- PROBLEM DETAILS
Can you copy out the lines in the records below, character for character, starting at the line that contains "Locate an element on the screen. The width" and ending at the line that contains "coordinates (60, 149).", with both of those lines included?

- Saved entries

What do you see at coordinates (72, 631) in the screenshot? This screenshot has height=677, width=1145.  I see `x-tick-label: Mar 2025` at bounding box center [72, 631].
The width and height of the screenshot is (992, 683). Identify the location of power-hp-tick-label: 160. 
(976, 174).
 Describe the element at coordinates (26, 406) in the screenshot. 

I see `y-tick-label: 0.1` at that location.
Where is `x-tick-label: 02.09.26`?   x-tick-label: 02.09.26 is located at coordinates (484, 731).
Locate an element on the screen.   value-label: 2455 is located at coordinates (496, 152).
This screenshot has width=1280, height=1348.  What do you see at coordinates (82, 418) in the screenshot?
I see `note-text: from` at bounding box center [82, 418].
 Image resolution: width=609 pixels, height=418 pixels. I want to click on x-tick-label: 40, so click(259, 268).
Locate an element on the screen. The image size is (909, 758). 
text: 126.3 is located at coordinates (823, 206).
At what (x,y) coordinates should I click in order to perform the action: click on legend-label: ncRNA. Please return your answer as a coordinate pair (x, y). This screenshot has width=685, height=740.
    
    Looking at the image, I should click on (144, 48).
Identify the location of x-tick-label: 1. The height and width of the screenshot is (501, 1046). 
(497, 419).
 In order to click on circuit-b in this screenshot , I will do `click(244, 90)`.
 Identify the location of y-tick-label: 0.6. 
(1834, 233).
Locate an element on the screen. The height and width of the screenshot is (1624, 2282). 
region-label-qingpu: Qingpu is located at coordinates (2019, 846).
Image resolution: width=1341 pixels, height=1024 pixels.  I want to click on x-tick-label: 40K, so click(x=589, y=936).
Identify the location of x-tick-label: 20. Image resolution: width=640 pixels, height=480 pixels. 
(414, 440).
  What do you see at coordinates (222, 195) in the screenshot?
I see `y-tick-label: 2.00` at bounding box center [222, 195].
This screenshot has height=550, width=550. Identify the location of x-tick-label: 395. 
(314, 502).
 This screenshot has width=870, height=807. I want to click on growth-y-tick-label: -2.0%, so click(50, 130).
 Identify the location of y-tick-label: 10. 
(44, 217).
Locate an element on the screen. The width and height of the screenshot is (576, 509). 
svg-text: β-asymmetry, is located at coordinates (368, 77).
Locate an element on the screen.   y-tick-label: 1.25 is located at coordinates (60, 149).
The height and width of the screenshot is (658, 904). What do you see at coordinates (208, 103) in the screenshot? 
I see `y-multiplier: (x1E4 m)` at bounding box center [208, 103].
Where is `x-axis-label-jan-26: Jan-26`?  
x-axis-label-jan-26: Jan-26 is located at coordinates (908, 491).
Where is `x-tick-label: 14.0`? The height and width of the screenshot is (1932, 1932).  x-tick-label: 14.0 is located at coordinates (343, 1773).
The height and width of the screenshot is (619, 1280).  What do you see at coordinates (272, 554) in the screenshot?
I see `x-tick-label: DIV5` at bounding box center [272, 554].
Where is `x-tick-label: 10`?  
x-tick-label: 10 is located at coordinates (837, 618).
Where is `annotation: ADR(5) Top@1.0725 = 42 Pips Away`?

- PROBLEM SOLUTION
Locate an element on the screen. The width and height of the screenshot is (576, 509). 
svg-text: β-asymmetry, is located at coordinates (368, 77).
Locate an element on the screen.   y-tick-label: 1.25 is located at coordinates (60, 149).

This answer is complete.